Speaking of which, my only real complaint about the experience as a whole is toward the many restless seniors in the audience who, around the two-hour mark, started talking constantly and took forever to step over people on the way to the restroom. It was pretty odd sitting amongst such a dressed-up crowd with the lame tendency to laugh nervously every time someone onscreen got naked or spoke frankly about doing drugs. Surely they had some idea what they were in for; the movie’s about 1960s counterculture! And there was the incessant applause after every friggin song, as if the ghost of Jimi Hendrix were in attendance to accept their praise.

But I digress.

Following the screening, Chaz Ebert awarded Golden Thumb trophies to Wadleigh, Warner Brothers Representative Ronnie Sass, Associate Producer Dave Bell, and — the surprise guest — Jocko Marcellino from Sha Na Na, the next-to-last Woodstock act. Film scholar and professor David Bordwell (an Ebertfest regular) joined the group for a Q&A session.

It took months of around-the-clock work to establish a final cut and sync up the sound, with “Warner Brothers breathing down our neck,” Bell said.

“This is the film that almost never got made,” he said. The whole movie project was not even organized until the Saturday before Woodstock began on a Friday.

The crew used the latest in recording technology to make split-screen playback possible, Wadleigh said. They attempted at the same time to establish a structural narrative concept akin to the Canterbury Tales, combining many characters’ unique point-of-views to weave one fascinating epic.

Besides discussing the movie itself, the filmmakers spoke on problems with commercial cinema and the environment.

“It’s sad that we see so many films that are so arched that you don’t see the truth,” Wadleigh said. “We had all this techno-stuff, but that didn’t steal the [honesty] in the film.” When a 21-year-old college student in the audience asked the guests what they thought this generation could do to spark a social movement similar to the 60s, Bell first congratulated Generation Y for helping to elect President Obama.

“We have a chance now to embody the ideas in this film.”

Bell also suggested that the young folks of today do some research in the countryside and put together their own version of 3 Days of Peace and Music. I’m assuming he’s not counting the heavily corporate-sponsored festivals like Lollapalooza, Coachella and Bonnaroo as Woodstock equivalents.
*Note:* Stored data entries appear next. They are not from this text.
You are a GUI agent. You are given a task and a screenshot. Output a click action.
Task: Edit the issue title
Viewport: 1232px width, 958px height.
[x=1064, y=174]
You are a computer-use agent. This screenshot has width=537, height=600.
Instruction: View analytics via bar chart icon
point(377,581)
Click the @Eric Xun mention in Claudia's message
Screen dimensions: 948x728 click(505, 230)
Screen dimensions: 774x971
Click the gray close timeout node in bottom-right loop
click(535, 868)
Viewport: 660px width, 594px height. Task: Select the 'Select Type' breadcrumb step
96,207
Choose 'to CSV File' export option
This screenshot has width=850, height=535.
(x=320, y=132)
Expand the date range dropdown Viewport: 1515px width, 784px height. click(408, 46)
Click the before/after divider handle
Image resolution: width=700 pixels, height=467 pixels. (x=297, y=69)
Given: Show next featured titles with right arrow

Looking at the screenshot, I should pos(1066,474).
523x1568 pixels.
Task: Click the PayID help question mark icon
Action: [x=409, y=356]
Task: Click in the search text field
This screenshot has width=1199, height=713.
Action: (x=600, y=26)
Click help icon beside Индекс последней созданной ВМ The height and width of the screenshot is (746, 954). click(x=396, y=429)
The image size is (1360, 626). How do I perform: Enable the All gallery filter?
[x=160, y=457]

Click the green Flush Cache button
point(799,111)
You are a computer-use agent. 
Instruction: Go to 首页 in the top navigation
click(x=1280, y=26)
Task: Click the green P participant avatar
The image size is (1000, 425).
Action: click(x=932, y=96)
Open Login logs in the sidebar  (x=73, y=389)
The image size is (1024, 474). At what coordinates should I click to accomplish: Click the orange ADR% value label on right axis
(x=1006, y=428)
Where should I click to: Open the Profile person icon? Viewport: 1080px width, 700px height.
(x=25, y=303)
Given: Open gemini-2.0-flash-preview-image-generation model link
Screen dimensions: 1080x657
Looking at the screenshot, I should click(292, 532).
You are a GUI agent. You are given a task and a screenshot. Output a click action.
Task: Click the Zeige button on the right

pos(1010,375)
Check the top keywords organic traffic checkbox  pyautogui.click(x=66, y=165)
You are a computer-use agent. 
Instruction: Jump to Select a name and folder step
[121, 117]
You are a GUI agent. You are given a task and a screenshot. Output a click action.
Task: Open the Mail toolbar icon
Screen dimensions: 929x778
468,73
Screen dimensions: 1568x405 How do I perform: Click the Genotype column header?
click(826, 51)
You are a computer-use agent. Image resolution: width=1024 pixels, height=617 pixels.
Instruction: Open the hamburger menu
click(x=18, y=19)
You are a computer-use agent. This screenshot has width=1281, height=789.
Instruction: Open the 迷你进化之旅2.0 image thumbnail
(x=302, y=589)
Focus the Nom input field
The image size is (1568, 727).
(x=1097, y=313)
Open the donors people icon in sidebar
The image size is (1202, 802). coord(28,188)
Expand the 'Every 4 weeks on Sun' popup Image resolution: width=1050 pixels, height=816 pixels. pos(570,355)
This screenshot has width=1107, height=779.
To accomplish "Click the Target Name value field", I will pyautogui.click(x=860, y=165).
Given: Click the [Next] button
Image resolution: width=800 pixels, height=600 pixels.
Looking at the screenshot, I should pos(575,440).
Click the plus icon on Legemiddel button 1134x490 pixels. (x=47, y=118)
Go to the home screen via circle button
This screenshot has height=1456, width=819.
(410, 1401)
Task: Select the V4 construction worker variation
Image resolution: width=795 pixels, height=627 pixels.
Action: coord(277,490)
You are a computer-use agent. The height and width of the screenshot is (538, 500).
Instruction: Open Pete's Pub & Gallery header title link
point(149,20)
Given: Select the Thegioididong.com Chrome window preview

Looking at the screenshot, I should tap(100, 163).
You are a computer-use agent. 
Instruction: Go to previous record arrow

Wadleigh warned that conserving the earth’s finite resources will require starting a movement that doesn’t yet exist.

“Will fucking human beings sustain?”

I understand the sentiment, but has he been living under a rock the last few years? If all the green campaigns underway are not enough to qualify environmentalism as a full-fledged “movement,” it’s undoubtedly entered the national consciousness nonetheless.

In total, I spent about six hours at the Virginia Theatre. Though I’m not going to make any hackneyed claims about Woodstock changing my life, the sheer “bigness” of everything about tonight taught me a lot about that ecstatic moment in American history in a way that a book or class lecture could not. This is one of those movies that reminded me why I love movies (as do most all of Ebert’s annual picks), and I have to say, I’m pretty damn excited about this weekend.